O julgamento, sob a relatoria do ministro Paulo Sérgio Domingues, seguiu a mesma posição adotada pela Segunda Turma no AREsp 1.407.431, em maio de 2019. Nesse caso, o ministro Mauro Campbell Marques, relator, lembrou que o entendimento já havia sido firmado pelo STF na ADPF 186.

“O STF validou o fenótipo como critério definidor do direito à concorrência especial, autorizando em princípio que essa afirmação fosse feita por autodeclaração do candidato, mas submetida, fosse o caso, a um procedimento de validação por comissão especial do certame”, registrou.

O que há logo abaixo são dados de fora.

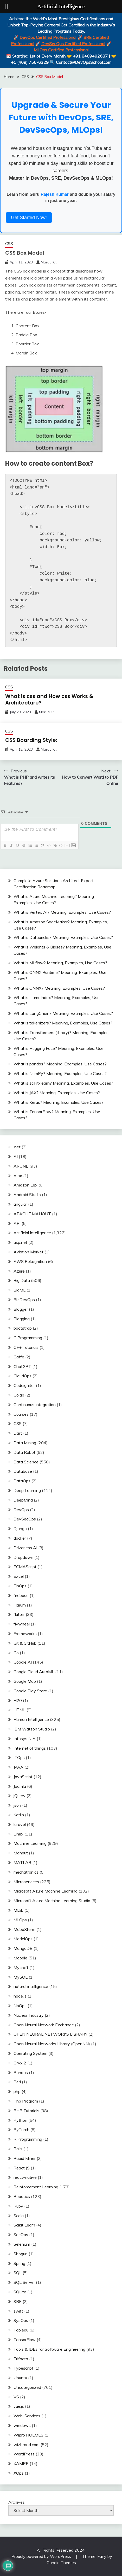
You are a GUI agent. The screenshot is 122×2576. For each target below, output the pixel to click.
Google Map (25, 1681)
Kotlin (19, 1814)
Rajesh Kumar (55, 194)
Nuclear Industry (29, 2015)
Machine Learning (30, 1843)
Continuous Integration (35, 1404)
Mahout (21, 1852)
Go (16, 1652)
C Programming (28, 1337)
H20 (18, 1700)
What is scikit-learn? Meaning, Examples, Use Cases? (63, 1083)
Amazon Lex (25, 1185)
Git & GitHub (25, 1643)
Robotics (22, 2196)
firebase (21, 1595)
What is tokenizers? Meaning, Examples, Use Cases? (63, 1022)
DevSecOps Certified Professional (73, 43)
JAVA (18, 1767)
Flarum (20, 1605)
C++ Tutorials (26, 1347)
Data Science (26, 1461)
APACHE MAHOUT (32, 1213)
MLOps (20, 1919)
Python (20, 2120)
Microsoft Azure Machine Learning (46, 1891)
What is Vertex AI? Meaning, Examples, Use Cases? (62, 912)
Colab (19, 1395)
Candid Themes (61, 2562)
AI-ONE (21, 1166)
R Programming (28, 2139)
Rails (18, 2148)
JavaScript (23, 1776)
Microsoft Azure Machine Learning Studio (52, 1900)
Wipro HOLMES (28, 2435)
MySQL (21, 1977)
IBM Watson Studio (32, 1729)
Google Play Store (30, 1690)
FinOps (20, 1585)
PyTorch (21, 2129)
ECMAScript (25, 1566)
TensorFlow (25, 2339)
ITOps (19, 1757)
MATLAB (22, 1862)
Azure (19, 1271)
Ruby (18, 2206)
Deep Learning (27, 1490)
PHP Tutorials (26, 2110)
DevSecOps (25, 1518)
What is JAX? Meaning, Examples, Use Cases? (57, 1092)
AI (16, 1156)
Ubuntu (20, 2377)
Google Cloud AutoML (34, 1671)
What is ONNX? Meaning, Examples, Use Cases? (59, 988)
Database (23, 1471)
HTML (19, 1709)
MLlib (18, 1910)
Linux (18, 1834)
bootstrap (23, 1328)
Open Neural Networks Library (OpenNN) (52, 2043)
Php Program (26, 2101)
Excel (19, 1576)
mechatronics (26, 1872)
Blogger (21, 1309)
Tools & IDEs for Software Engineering (49, 2349)
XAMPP (21, 2463)
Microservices (26, 1881)
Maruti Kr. (49, 262)
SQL (18, 2272)
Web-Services (27, 2415)
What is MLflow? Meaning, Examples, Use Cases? (60, 962)
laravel (20, 1824)
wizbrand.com (27, 2444)
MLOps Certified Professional (61, 49)
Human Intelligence (31, 1719)
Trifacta (21, 2358)
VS (16, 2396)
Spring (19, 2263)
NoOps (20, 2005)
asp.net (20, 1242)
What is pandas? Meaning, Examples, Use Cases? (60, 1063)
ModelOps (23, 1938)
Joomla (20, 1786)
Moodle (20, 1957)
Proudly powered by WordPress (41, 2556)
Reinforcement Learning (36, 2186)
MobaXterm (24, 1929)
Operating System (30, 2053)
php (17, 2091)
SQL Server (24, 2282)
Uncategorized (27, 2387)
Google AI (23, 1662)
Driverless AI (25, 1547)
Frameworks (25, 1633)
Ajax (18, 1175)
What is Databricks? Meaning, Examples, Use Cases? (63, 937)
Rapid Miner (25, 2158)
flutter (19, 1614)
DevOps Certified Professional (48, 37)
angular (20, 1204)
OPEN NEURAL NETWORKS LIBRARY (50, 2034)
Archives (16, 2502)
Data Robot (24, 1452)
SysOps (21, 2320)
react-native (25, 2177)
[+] (67, 845)
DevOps (21, 1509)
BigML (19, 1290)
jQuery (19, 1795)
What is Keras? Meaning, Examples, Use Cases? (59, 1102)
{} (61, 845)
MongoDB (23, 1948)
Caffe (19, 1356)
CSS (9, 243)
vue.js (19, 2406)
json (17, 1805)
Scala (19, 2215)
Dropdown (23, 1557)
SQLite (20, 2291)
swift (18, 2311)
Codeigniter (24, 1385)
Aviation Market (28, 1251)
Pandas (21, 2072)
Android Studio (27, 1194)
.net (17, 1146)
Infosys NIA (25, 1738)
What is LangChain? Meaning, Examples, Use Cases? (63, 1013)
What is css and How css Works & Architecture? (49, 699)
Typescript (23, 2368)
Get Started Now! (29, 217)
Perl (17, 2081)
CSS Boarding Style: (31, 740)
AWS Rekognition (30, 1261)
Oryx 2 (20, 2062)
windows (22, 2425)
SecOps (21, 2234)
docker (20, 1538)
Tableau (21, 2330)
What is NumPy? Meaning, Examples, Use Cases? (60, 1073)
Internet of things (30, 1748)
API (17, 1223)
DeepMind (23, 1500)
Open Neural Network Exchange (44, 2024)
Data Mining (25, 1442)
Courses (21, 1414)
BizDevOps (24, 1299)
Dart (18, 1433)
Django (20, 1528)
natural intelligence (31, 1986)
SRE (18, 2301)
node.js (20, 1996)
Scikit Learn (24, 2225)
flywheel (22, 1623)
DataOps (22, 1480)
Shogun (21, 2253)
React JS (22, 2167)
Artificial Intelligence (32, 1232)
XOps (19, 2473)
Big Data (22, 1280)
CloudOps (22, 1375)
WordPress (24, 2453)
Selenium (22, 2244)
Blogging (22, 1318)
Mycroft (21, 1967)
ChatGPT (22, 1366)
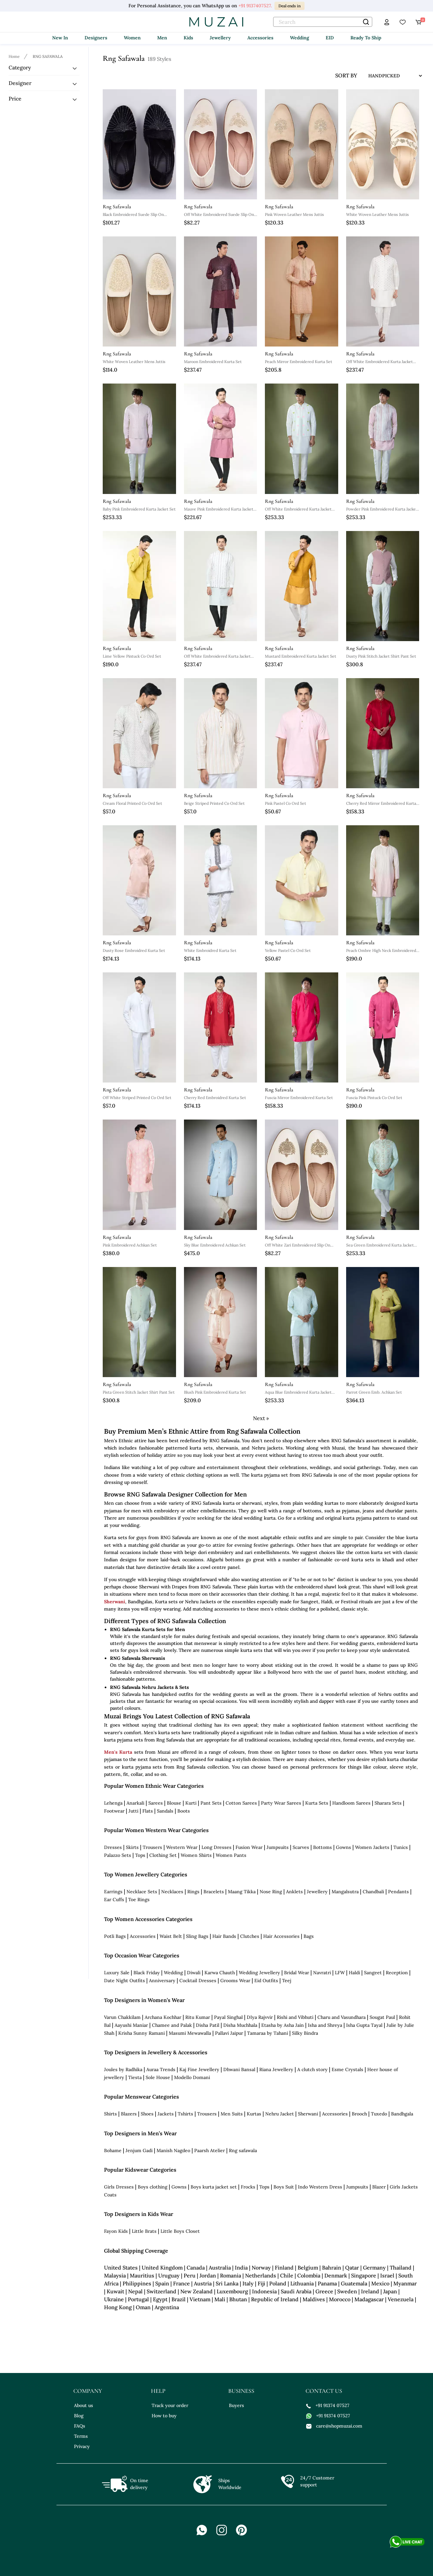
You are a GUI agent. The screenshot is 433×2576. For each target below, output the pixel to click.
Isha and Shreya (325, 2025)
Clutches (249, 1936)
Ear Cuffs (114, 1899)
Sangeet (373, 1973)
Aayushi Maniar (131, 2025)
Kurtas (254, 2114)
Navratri (322, 1973)
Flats (147, 1811)
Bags (309, 1936)
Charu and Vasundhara (341, 2017)
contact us (324, 2390)
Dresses (113, 1847)
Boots (183, 1811)
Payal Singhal (228, 2017)
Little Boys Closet (180, 2231)
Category (20, 67)
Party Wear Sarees (281, 1803)
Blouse (174, 1803)
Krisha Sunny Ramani (141, 2033)
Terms (81, 2436)
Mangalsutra (345, 1892)
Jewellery (220, 38)
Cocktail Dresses (197, 1980)
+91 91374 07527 (327, 2405)
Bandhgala (402, 2114)
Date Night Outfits (124, 1980)
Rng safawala (243, 2150)
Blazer (379, 2187)
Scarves (301, 1847)
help (158, 2390)
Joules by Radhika (123, 2069)
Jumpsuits (278, 1847)
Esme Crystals (347, 2069)
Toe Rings (139, 1899)
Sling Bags (197, 1936)
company (87, 2390)
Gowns (343, 1847)
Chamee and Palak (172, 2025)
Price (15, 98)
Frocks (248, 2187)
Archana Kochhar (163, 2017)
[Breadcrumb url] (15, 56)
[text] (322, 22)
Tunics (400, 1847)
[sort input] (390, 75)
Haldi (354, 1973)
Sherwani (114, 1602)
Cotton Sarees (241, 1803)
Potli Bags (115, 1936)
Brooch (359, 2114)
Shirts (110, 2114)
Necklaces (172, 1892)
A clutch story (312, 2069)
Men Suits (232, 2114)
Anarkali (135, 1803)
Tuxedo (379, 2114)
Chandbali (373, 1892)
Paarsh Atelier (209, 2150)
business (241, 2390)
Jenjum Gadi (139, 2150)
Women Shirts (196, 1855)
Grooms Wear (235, 1980)
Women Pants (231, 1855)
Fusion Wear (249, 1847)
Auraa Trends (160, 2069)
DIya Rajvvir (260, 2017)
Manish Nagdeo (173, 2150)
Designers (96, 38)
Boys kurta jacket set (214, 2187)
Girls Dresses (119, 2187)
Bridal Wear (296, 1973)
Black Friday (146, 1973)
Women (132, 38)
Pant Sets (211, 1803)
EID (330, 38)
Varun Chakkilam (122, 2017)
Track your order (170, 2405)
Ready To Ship (365, 38)
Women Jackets (372, 1847)
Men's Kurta (118, 1752)
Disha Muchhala (240, 2025)
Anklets (294, 1892)
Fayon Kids (116, 2231)
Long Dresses (216, 1847)
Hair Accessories (281, 1936)
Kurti (191, 1803)
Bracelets (213, 1892)
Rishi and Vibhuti (295, 2017)
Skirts (132, 1847)
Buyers (236, 2405)
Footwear (114, 1811)
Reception (397, 1973)
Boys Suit (283, 2187)
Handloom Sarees (351, 1803)
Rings (193, 1892)
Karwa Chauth (219, 1973)
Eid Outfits (266, 1980)
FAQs (79, 2426)
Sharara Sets (388, 1803)
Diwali (193, 1973)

MS não é a via processual adequada para contestar parecer de comissão

Ainda em relação à atuação das comissões de heteroidentificação, a Primeira Turma decidiu que é inadequado o uso do mandado de segurança para a defesa de candidato que pretende continuar concorrendo em concurso público na cota reservada para pessoas pretas ou pardas, quando a banca não confirma a sua autodeclaração racial.

O entendimento foi firmado em recurso em mandado de segurança (RMS 58.785) interposto por candidato que teve sua autodeclaração invalidada em um concurso público. Ele havia se declarado pardo, mas a condição não foi confirmada pela comissão examinadora, mesmo após apreciação de recurso administrativo instruído com fotos e laudos emitidos por dermatologistas.

O ministro Sérgio Kukina, relator do processo, apontou duas razões que explicam a inadequação do uso do mandado de segurança. A primeira delas é que o parecer emitido pela comissão, quanto ao fenótipo do candidato, tem, em princípio, natureza de declaração oficial, com fé pública, e por isso não pode ser anulado senão mediante qualificada e robusta contraprova.

Em segundo lugar, o relator ressaltou que o impetrante qualifica como “subjetiva” a avaliação da comissão, ao argumento de que outras pessoas com características fenotípicas semelhantes à sua tiveram chanceladas suas autodeclarações. Para Kukina, entretanto, não é possível, de fato, estabelecer parâmetros absolutos, objetivamente aferíveis ou numericamente mensuráveis sobre o assunto.

Cotas devem ser observadas em todas as fases do concurso

No julgamento do REsp 2.076.494, em abril de 2024, a Primeira Turma reformou acórdão do TJDFT e garantiu a reserva de vagas para candidatos negros em todas as etapas do concurso para os cargos de escrivão e agente da Polícia Civil do Distrito Federal.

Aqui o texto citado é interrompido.